Texto de origem →
-------
O POETA DE TODOS OS IDIOMAS DA DÚVIDA
A escrita como uma forma de celebrar o mistério
e as aéreas raízes divinas do humano
Poesia completa, de Lêdo Ivo. Editora
Topbooks / Braskem, 1.099 pgs. / R$ 69
Miguel Sanches Neto
Vocação prematura para a poesia,
tendo escrito seu primeiro poema aos 14 anos, Lêdo Ivo (1924)
cultivou, em toda a sua obra, a vitalidade e a inquietação
criativas, que agora podem ser acompanhadas na leitura de sua "Poesia
completa", com prefácio do poeta e ensaísta Ivan
Junqueira - volume indispensável para qualquer leitor sério
de poesia. Em nenhum momento de seu extenso percurso literário,
encontramos deflação de entusiasmo ou descrença
no poder da palavra. O poeta está sempre convicto de sua
missão de criador que se comunica concomitantemente com o
mistério e a realidade, com divindades obscuras e homens
sofridos. Do choque destes dois pólos nascem poemas memoráveis.
Sua produção mais matinal, surgida
no período em que a Geração de 45 estava em
cena, não se deixou dominar pela intransigência de
conceitos, embora traga as preocupações da época.
Entre a vertente classicizante e a surrealista desta geração,
Lêdo Ivo se aproxima da última, em busca de um verbo
oceânico, que não fica preso nem ao nacional nem ao
formal, temáticas restritivas. Seus versos são extensos
e o poeta canta principalmente o inefável. Em "Imaginações"
(1944), reivindicando uma perspectiva universal, dirige-se, significativamente,
à figura paterna, em uma recusa à casa e à
paisagem familiares: "Pai, meus pensamentos não cabem
na tua sala com piano tranqüilo a um lado e escuras cadeiras
vazias perto da janela" (p.72). No volume seguinte ("Ode
e elegia", 1945), impõe-se o "Canto da imaginária
janela aberta", em que ele reafirma seu vínculo com
o mundo vasto mundo, negando qualquer aprisionamento e retomando
versos extensos que não cabem na sala burguesa de nossa poesia.
-------
Material fornecido →
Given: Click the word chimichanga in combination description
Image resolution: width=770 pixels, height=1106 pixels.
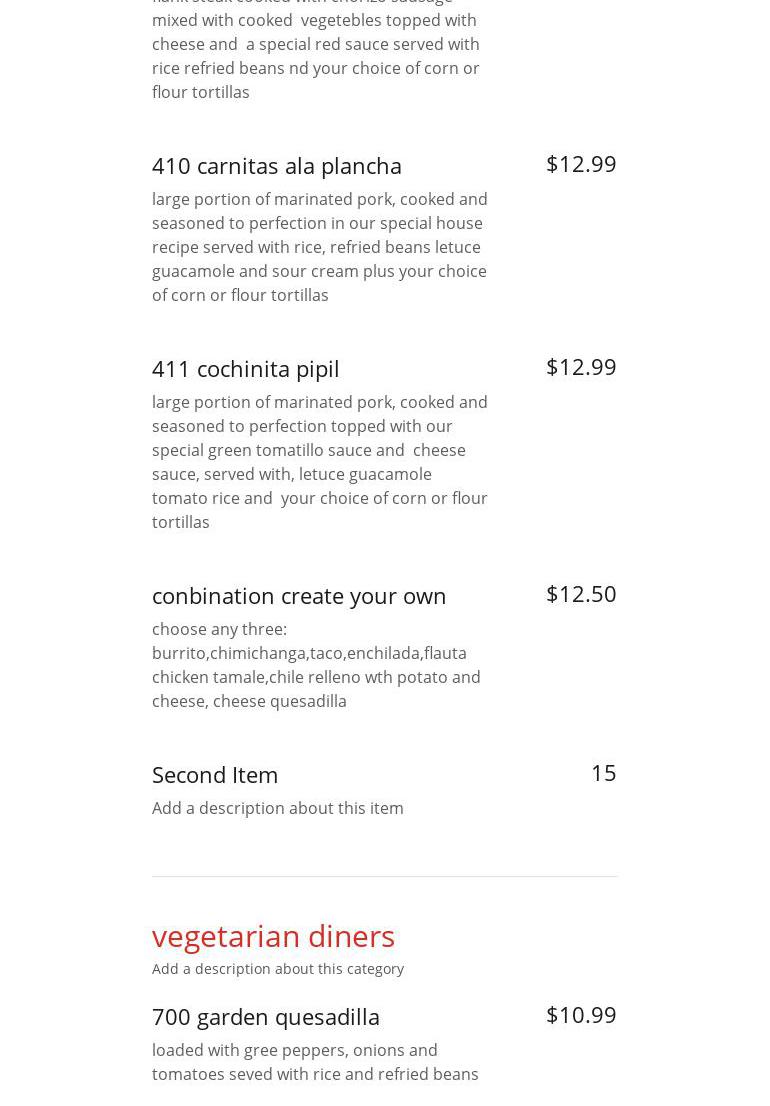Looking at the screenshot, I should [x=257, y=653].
-------
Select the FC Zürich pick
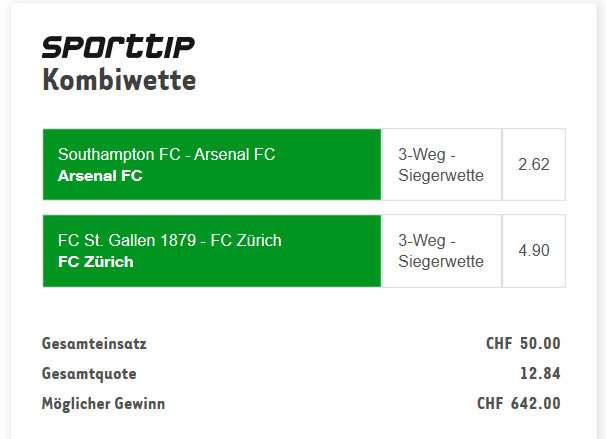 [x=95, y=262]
-------
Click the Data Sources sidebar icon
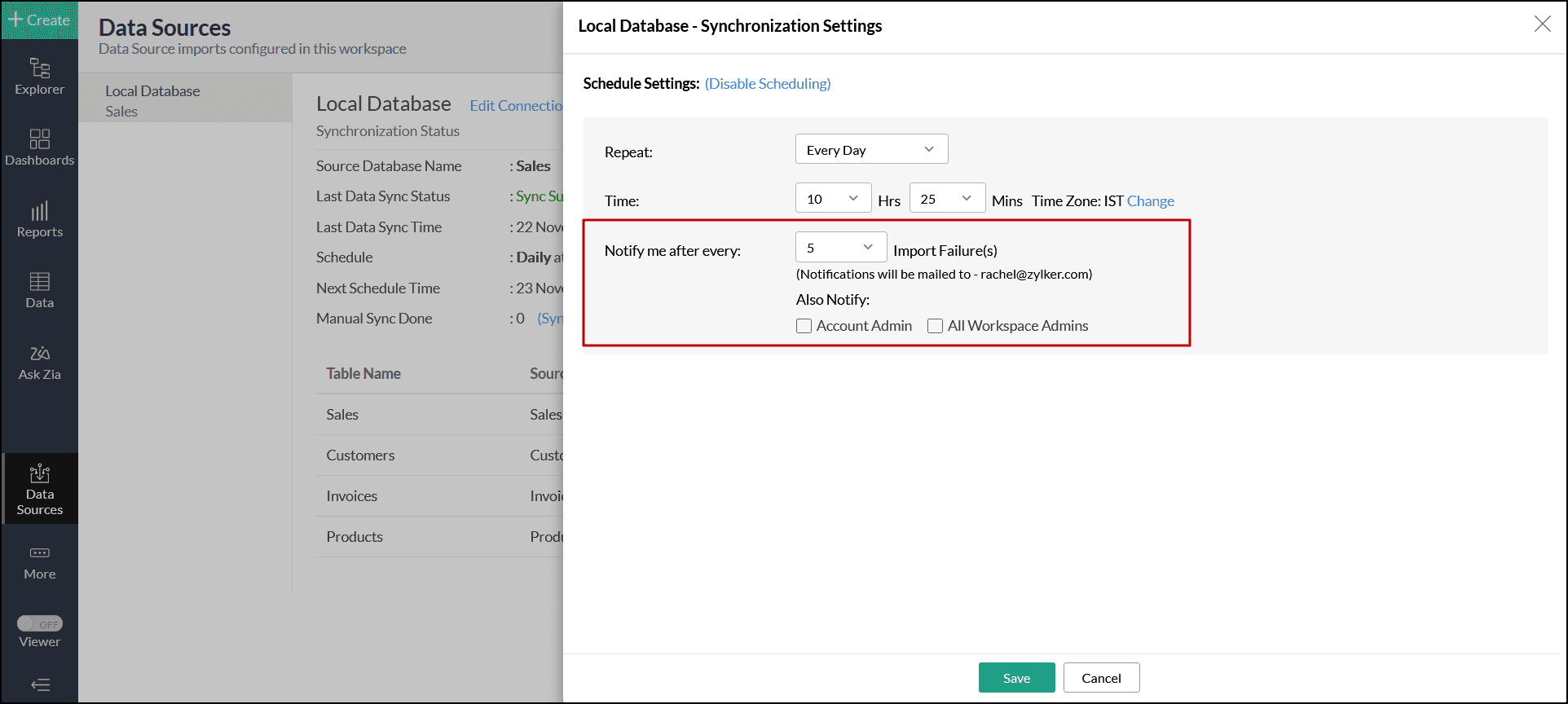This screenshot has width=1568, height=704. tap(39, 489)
-------
Exercício escrito 1 → Devolva, sem nenhuma alteração, o trecho da resenha sobre Lêdo Ivo que vai de "cultivou, em toda" até "preocupações da época.".
Exercício escrito 2 → Liste todas as pessoas citadas pelo nome na resenha sobre Lêdo Ivo.
O material acima não é necessário.

Resultado final 1 →
cultivou, em toda a sua obra, a vitalidade e a inquietação
criativas, que agora podem ser acompanhadas na leitura de sua "Poesia
completa", com prefácio do poeta e ensaísta Ivan
Junqueira - volume indispensável para qualquer leitor sério
de poesia. Em nenhum momento de seu extenso percurso literário,
encontramos deflação de entusiasmo ou descrença
no poder da palavra. O poeta está sempre convicto de sua
missão de criador que se comunica concomitantemente com o
mistério e a realidade, com divindades obscuras e homens
sofridos. Do choque destes dois pólos nascem poemas memoráveis.
Sua produção mais matinal, surgida
no período em que a Geração de 45 estava em
cena, não se deixou dominar pela intransigência de
conceitos, embora traga as preocupações da época.

Resultado final 2 → Lêdo Ivo, Miguel Sanches Neto, Ivan Junqueira